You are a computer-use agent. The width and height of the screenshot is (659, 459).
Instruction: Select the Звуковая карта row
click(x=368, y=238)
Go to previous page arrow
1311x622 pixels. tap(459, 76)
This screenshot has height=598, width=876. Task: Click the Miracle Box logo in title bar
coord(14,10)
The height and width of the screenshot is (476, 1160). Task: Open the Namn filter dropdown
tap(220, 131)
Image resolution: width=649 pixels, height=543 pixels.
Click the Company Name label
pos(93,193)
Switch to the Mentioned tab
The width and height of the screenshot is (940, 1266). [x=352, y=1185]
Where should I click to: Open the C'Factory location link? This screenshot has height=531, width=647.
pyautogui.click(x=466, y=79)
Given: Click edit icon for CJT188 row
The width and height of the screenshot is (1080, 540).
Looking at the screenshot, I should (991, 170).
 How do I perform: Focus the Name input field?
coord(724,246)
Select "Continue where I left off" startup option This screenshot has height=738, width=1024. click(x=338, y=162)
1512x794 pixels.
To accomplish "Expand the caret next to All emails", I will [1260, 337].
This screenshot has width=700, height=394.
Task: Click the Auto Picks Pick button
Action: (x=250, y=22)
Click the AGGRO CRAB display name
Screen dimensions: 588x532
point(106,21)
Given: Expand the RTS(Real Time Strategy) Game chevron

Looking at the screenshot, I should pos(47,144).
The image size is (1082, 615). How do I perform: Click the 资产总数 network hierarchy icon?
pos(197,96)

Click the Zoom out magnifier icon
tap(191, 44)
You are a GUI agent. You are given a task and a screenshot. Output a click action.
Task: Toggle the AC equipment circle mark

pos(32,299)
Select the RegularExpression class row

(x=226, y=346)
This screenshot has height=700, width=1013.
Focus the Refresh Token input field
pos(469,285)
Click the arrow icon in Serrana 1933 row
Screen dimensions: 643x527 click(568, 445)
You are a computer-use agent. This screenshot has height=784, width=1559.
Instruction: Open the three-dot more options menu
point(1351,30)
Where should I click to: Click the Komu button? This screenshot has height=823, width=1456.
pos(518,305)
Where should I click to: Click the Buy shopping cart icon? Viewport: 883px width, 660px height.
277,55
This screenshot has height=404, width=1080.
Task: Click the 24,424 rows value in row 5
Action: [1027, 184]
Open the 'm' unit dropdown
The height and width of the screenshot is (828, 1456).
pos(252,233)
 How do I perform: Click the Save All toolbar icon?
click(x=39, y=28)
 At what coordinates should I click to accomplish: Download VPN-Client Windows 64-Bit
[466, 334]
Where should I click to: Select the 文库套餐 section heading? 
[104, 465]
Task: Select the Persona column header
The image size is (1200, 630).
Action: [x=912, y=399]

REQUIRED WORK: Copy all lines of the records that have the string "agent" in them.

WRITTEN REPLY:
You are a computer-use agent. The width and height of the screenshot is (659, 459).
You are a GUI agent. You are given a task and a screenshot. Output a click action.
You are a computer-use agent. This screenshot has height=784, width=1559.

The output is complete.